Limitations of this study primarily concern the measurement of prices. If a person decides not to get a prescription or not to fill a prescription due to high prices, the prices are not recorded in any survey. This is a form of decision-based censoring, and limits the generalizability of the results. As a result, the mean out-of-pocket prices may seem lower than conventional expectations. An optimal study would describe the out-of-pocket prices faced by all individuals who would benefit from opioid analgesics. Instead, we described the burden borne by those who get opioid analgesics, not the economic barriers faced by those who should get them.
Furthermore, the inability to quantify out-of-pocket costs over time, inability to analyze monthly opioid cost by patient characteristics (e.g., diagnosis, adjuvant analgesics), and the inability to quantify cost for an individual patient – in other words, one patient might have paid for two oxycodone with APAP prescriptions and three long-acting morphine dosage forms within the same month. Therefore, the out-of-pocket costs presented may under represent the actual costs these patients incur on a monthly basis.

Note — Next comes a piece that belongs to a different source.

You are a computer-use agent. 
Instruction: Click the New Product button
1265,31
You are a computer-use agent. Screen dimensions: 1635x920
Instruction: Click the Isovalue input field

This is the first paper to describe the out-of-pocket prices of common opioid analgesics, one of the most common categories of medications used in ambulatory care. Alternative sources of price data are either anecdotal (e.g., internet drugstore prices) or based on manufacturer’s advertising or published list price to wholesalers (i.e., Wholesale Acquisition Cost). In 2001, the Inspector General of the Department of Health and Human Services (HHS) recognized that the average wholesale price is “a list price reported by the drug manufacturers that is neither average nor wholesale and bears little or no resemblance to the actual wholesale prices available to physicians and suppliers who participate in the Medicare program.”(49
) A growing literature is critical of physicians, because they are largely uninformed about the drug prices faced by patients.(50
) Until more published evidence on the out-of-pocket prices is available, this criticism of physicians and health policy makers seems unfair.